Records for processing:
·····
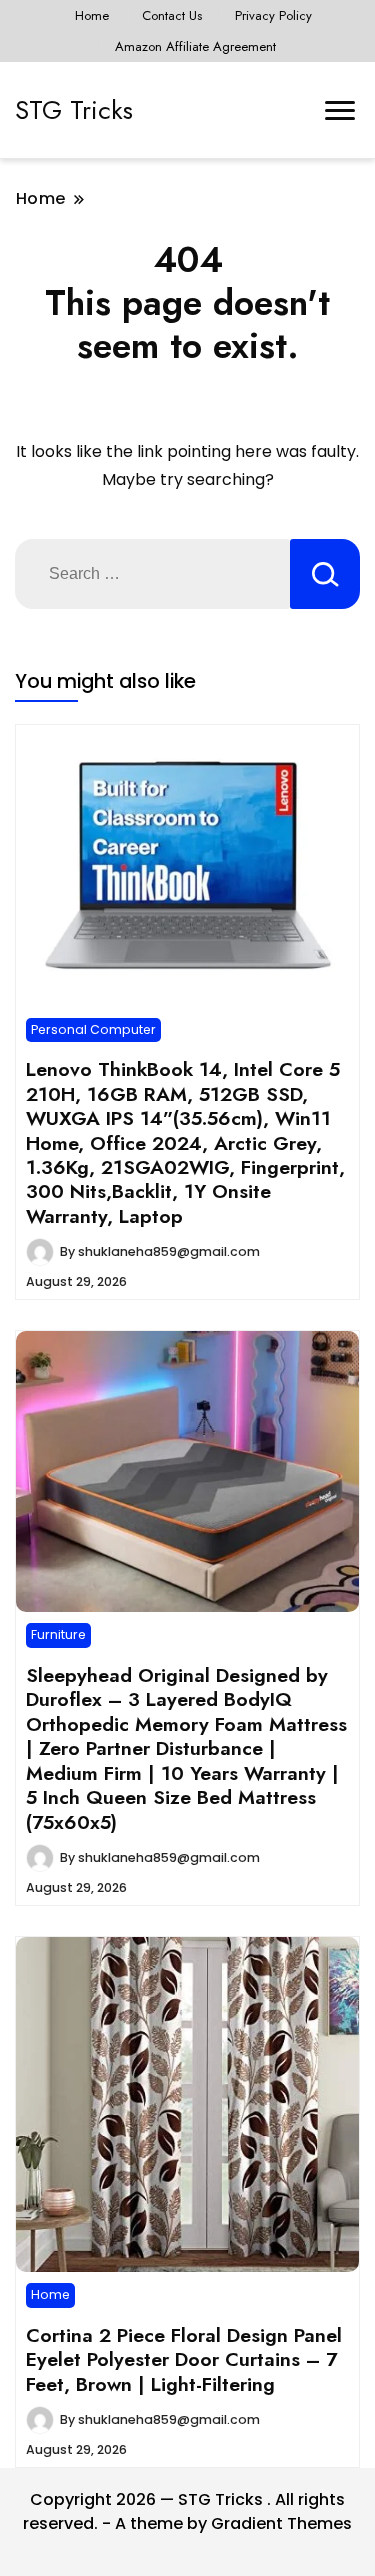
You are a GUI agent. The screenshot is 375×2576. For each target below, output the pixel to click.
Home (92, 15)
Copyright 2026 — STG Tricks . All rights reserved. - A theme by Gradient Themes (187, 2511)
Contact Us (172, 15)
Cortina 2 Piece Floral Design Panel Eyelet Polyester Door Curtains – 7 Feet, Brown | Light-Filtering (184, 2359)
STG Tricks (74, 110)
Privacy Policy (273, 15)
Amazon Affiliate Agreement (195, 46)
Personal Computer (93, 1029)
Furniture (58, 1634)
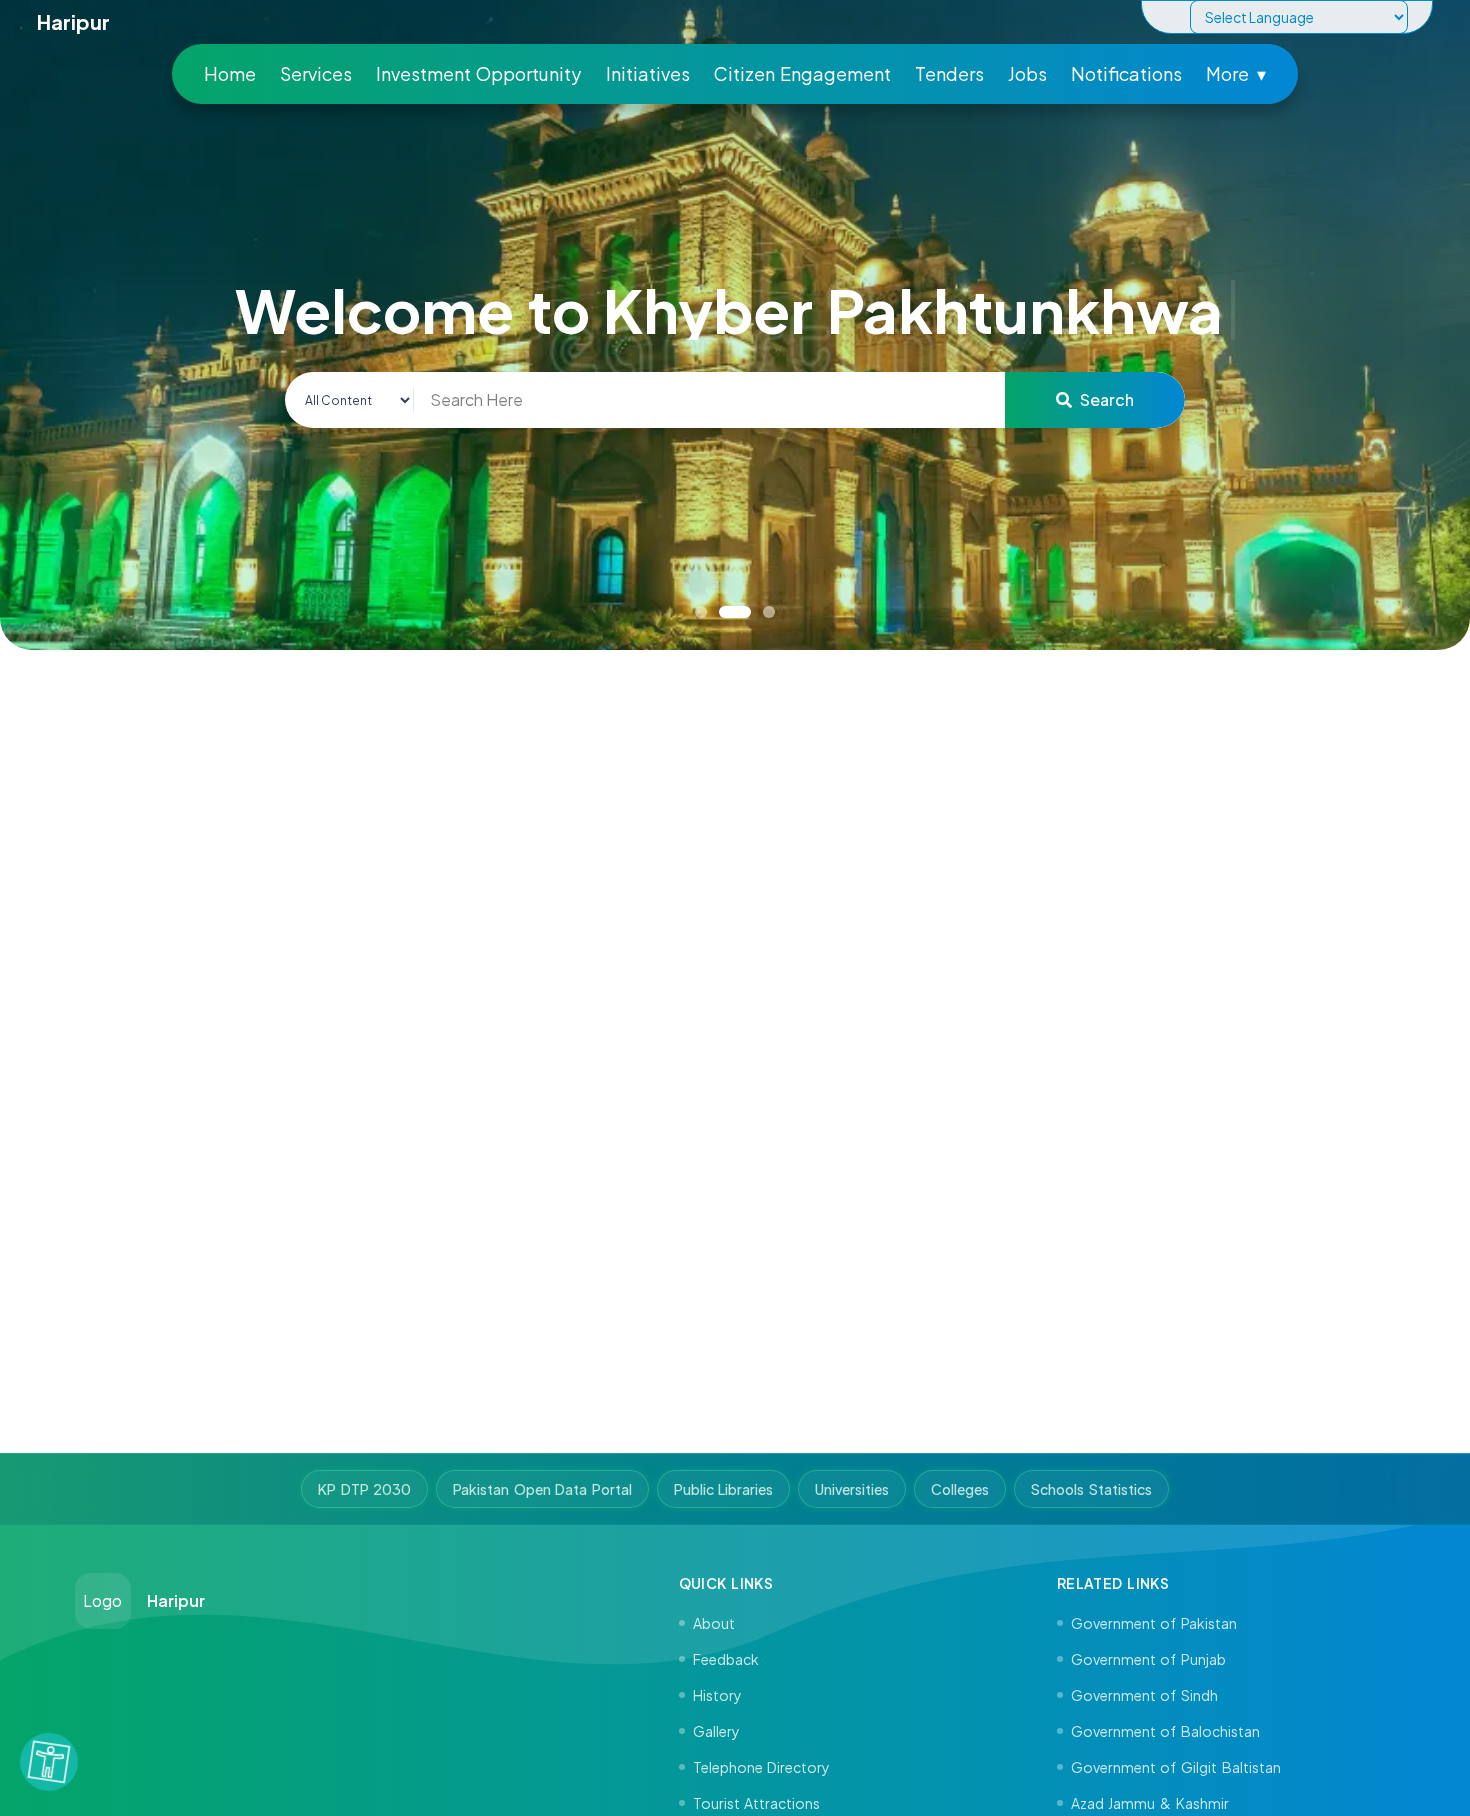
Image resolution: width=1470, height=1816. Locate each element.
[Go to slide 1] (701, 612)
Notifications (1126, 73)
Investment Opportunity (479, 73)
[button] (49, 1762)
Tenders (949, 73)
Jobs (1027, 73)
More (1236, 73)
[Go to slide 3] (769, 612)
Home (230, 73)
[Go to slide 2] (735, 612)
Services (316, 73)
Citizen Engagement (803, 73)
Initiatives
·····
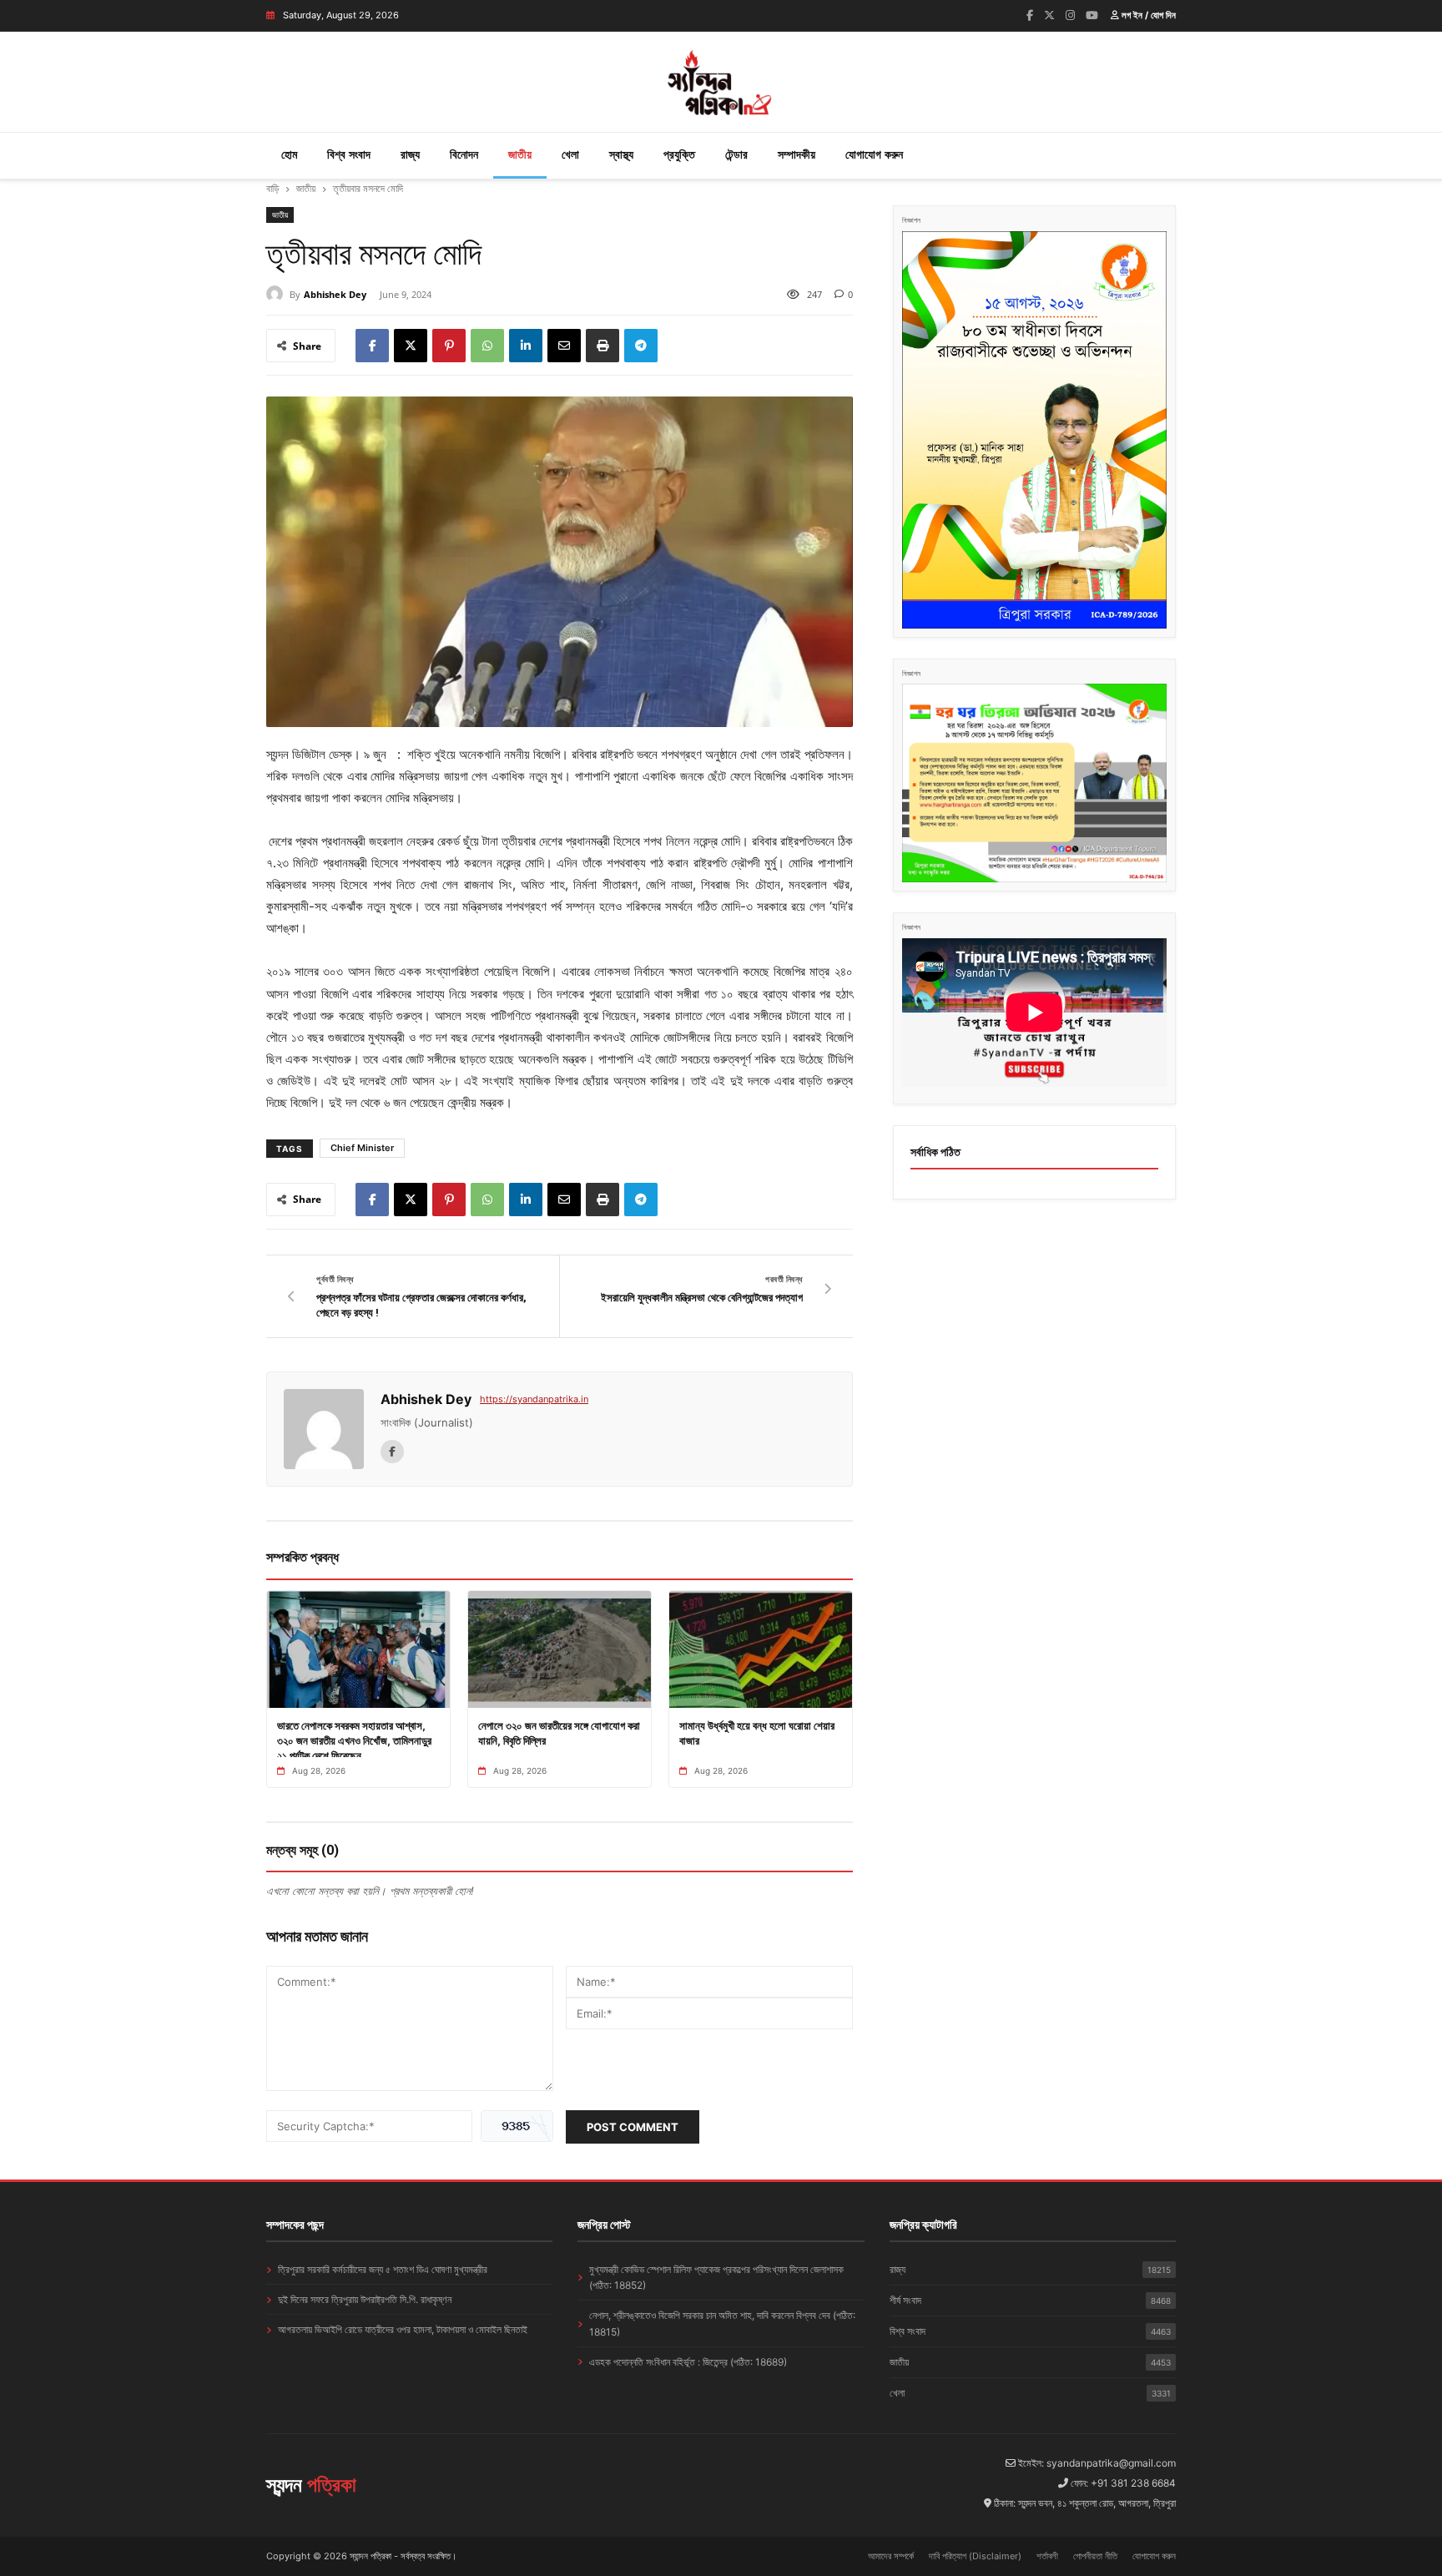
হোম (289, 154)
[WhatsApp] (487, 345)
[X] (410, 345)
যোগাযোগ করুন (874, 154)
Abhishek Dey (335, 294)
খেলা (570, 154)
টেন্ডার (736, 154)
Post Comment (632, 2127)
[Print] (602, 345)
·····
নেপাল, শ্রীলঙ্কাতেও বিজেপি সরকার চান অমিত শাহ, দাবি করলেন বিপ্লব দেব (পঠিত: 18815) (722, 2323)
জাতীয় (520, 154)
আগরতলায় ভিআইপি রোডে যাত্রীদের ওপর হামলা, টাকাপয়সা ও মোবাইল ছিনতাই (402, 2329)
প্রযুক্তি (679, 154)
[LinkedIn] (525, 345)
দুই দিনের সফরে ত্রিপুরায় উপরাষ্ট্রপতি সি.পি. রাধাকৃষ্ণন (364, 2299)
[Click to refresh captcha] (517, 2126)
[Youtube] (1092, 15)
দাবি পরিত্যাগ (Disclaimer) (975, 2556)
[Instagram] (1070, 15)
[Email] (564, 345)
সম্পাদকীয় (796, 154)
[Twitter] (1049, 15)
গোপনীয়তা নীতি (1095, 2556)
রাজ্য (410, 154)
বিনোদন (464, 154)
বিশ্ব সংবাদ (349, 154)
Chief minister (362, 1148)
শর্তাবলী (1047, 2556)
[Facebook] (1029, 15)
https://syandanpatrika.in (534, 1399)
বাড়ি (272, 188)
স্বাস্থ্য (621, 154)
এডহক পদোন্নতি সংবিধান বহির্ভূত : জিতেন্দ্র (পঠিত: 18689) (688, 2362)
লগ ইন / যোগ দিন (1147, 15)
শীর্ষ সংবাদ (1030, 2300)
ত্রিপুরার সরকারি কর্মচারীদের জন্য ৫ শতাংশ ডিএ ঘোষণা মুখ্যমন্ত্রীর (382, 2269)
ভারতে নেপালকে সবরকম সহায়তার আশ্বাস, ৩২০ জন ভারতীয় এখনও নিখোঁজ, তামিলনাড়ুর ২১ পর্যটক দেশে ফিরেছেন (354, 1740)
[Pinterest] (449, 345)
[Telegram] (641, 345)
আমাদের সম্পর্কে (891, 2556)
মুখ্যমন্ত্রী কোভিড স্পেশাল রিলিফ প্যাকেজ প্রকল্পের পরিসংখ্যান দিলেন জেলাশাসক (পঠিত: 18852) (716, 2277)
·····
What you should do: Write down, word for word, the lines above from the one containing "You are a GUI" through the one containing "Personal Computer (93, 1029)", both ends included.

Answer box:
You are a GUI agent. The screenshot is 375×2576. For each target below, output the pixel to click.
Home (92, 15)
Copyright 2026 — STG Tricks . All rights reserved. - A theme by Gradient Themes (187, 2511)
Contact Us (172, 15)
Cortina 2 Piece Floral Design Panel Eyelet Polyester Door Curtains – 7 Feet, Brown | Light-Filtering (184, 2359)
STG Tricks (74, 110)
Privacy Policy (273, 15)
Amazon Affiliate Agreement (195, 46)
Personal Computer (93, 1029)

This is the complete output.